● **What you will do**
Using the material that follows, identify and copy each line with the string "index".

● **Records to process**
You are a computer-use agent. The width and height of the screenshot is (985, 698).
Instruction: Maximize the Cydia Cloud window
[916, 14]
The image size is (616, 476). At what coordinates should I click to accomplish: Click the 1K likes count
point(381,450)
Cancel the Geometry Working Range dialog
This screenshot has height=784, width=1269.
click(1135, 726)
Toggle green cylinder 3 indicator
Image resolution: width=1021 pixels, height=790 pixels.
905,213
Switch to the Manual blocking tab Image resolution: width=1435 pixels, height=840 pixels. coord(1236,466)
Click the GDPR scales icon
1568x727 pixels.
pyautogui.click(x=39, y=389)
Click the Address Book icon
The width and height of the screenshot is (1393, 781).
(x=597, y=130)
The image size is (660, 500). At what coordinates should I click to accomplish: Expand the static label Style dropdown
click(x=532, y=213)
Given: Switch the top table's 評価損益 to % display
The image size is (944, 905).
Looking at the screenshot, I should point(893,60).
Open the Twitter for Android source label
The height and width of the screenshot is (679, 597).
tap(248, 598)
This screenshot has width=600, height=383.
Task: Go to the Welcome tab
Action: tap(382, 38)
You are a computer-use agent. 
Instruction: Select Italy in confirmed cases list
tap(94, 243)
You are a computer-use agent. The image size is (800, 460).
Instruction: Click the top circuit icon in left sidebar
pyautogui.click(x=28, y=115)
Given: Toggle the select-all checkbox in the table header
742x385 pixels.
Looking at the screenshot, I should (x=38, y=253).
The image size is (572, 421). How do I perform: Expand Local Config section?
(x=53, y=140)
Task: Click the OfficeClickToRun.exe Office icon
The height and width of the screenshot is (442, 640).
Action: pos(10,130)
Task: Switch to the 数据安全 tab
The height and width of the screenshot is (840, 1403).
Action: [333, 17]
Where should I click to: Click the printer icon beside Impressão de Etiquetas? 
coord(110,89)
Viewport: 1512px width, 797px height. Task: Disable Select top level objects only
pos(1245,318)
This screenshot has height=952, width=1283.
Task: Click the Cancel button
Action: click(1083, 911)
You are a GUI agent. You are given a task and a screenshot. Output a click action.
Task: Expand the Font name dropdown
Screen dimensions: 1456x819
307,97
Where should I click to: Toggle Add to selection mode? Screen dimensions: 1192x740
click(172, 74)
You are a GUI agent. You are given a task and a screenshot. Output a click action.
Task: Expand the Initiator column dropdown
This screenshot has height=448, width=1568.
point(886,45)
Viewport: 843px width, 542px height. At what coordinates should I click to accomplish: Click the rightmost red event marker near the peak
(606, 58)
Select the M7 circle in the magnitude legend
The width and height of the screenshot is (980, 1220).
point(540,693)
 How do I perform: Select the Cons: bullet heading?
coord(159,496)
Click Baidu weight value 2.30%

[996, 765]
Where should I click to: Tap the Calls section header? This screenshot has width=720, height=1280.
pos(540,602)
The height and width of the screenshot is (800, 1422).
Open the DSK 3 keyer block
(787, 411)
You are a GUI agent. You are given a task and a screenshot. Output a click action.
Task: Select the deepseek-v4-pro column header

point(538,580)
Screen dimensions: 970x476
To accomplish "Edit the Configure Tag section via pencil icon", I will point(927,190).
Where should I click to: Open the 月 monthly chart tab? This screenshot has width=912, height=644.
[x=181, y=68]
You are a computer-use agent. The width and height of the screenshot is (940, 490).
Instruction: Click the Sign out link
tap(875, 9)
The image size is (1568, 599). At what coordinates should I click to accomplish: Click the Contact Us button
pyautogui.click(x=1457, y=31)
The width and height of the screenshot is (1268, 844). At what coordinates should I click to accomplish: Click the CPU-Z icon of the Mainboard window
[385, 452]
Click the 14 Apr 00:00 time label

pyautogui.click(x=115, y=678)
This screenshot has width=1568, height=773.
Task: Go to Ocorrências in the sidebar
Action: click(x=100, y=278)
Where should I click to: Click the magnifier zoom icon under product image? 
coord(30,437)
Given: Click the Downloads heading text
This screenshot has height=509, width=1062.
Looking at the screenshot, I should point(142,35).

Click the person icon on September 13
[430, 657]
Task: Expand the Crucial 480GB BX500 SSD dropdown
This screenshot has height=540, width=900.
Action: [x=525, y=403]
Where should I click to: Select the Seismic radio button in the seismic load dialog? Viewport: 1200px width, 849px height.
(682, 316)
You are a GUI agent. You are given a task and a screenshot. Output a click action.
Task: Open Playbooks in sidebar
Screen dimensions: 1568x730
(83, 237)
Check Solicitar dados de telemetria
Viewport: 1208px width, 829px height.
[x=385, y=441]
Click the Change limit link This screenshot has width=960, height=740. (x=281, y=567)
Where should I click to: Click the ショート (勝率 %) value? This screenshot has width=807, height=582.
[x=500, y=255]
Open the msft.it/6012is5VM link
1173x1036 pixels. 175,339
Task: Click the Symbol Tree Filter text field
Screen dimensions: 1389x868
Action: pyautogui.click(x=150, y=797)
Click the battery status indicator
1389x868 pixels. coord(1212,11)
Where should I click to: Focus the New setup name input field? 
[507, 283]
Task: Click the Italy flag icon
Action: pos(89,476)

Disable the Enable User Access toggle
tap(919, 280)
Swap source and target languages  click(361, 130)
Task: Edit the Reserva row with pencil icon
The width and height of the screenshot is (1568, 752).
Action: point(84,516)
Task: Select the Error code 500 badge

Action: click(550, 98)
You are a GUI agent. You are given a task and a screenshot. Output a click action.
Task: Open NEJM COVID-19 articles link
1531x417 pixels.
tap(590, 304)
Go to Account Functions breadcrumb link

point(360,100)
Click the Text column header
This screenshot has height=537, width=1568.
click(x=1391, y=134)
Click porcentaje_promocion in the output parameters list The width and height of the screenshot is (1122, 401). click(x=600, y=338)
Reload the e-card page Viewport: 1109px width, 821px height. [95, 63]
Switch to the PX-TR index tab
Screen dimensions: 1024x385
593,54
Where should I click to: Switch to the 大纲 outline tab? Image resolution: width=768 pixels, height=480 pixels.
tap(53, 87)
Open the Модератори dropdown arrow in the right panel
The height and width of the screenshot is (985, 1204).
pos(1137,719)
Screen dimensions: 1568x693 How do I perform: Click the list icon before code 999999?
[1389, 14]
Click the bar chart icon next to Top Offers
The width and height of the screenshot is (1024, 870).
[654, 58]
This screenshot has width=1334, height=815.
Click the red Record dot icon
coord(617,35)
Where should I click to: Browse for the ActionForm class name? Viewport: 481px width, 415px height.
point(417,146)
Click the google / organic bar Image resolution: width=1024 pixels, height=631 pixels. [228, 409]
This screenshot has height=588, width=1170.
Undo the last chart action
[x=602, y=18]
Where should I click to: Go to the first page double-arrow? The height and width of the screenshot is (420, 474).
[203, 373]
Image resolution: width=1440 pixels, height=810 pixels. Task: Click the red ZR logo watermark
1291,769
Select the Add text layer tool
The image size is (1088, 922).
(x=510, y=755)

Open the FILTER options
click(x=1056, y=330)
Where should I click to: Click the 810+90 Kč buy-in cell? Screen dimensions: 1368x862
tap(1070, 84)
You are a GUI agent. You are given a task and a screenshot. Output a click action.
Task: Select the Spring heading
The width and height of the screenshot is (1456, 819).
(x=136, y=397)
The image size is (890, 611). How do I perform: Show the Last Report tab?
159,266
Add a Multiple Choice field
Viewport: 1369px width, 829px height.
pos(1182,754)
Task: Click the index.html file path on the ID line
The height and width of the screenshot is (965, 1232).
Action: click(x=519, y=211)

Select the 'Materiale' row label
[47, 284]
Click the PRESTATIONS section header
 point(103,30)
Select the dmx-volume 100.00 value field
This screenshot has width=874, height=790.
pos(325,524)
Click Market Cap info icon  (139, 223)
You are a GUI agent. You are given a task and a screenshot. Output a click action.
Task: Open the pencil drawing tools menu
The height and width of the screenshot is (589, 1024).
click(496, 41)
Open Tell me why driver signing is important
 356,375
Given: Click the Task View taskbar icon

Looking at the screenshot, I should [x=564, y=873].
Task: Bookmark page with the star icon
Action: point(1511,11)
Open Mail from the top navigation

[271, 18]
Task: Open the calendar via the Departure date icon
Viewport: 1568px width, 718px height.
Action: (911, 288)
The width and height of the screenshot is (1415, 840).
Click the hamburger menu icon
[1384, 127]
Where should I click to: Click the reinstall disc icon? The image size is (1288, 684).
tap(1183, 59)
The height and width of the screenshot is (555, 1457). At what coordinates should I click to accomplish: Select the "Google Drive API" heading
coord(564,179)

● **Written response**
Switch to the PX-TR index tab
Task: Click the index.html file path on the ID line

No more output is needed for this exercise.